Endocytosis and recycling of the complex between CD23 and HLA-DR in human B cells

Abstract

The presentation of extremely low doses of antigen to T cells is enhanced by immunoglobulin E (IgE)-dependent antigen focusing to CD23, the low-affinity receptor for IgE, expressed on activated B cells. CD23 contains a C-type lectin domain in its extracellular sequence and a targeting signal for coated pits, required for endocytosis, in its cytoplasmic sequence.

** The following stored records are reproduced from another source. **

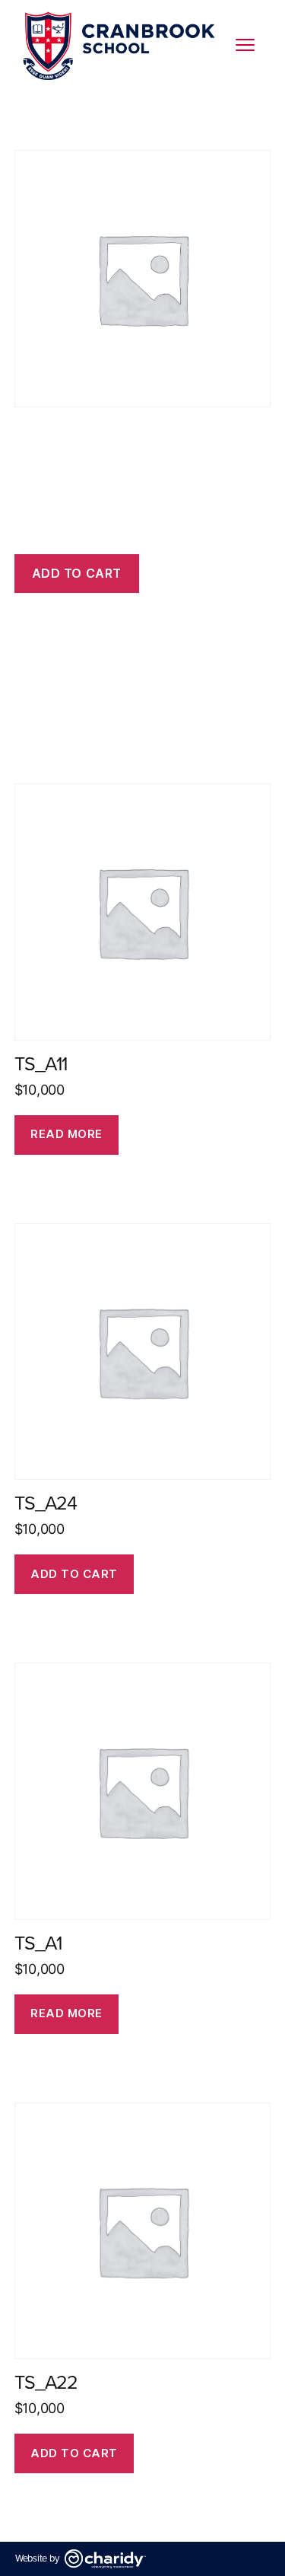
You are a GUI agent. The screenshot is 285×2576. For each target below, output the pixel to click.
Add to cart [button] (74, 1574)
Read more (66, 1134)
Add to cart (77, 573)
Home (29, 113)
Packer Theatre (91, 113)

CD23 is non-covalently associated with the major histocompatibility complex class II antigen, human leucocyte antigen HLA-DR, on the surface of human B cells, but the fate of this complex following endocytosis is unknown. To answer this question we have labelled these proteins on the surface of RPMI 8866 B cells and traced their route through the cytoplasm. Endocytosis mediated by anti-CD23 antibodies (BU38 and MHM6) led to the loss of CD23 from the cells. Endocytosis mediated by an antibody to HLA-DR (CR3/43) or an antigen-IgE complex (NP-BSA-anti-NP IgE), however, led to recycling of the HLA-DR-CD23 complex to the cell surface on a time scale (3-6 hr) consistent with the recycling of HLA-DR in antigen presentation. Along the latter pathway CD23 label was observed in cytoplasmic organelles that resembled the 'compartments for peptide loading' or 'class II vesicles' described by previous authors. Two features of the recycling process may contribute to the efficiency of antigen presentation. Peptide exchange may be facilitated by the proximity of HLA-DR and antigen in peptide loading compartments of the endosomal network. The return of CD23 with HLA-DR to the cell surface may then help to stabilize specific B-cell-T-cell interactions, contributing to T-cell activation.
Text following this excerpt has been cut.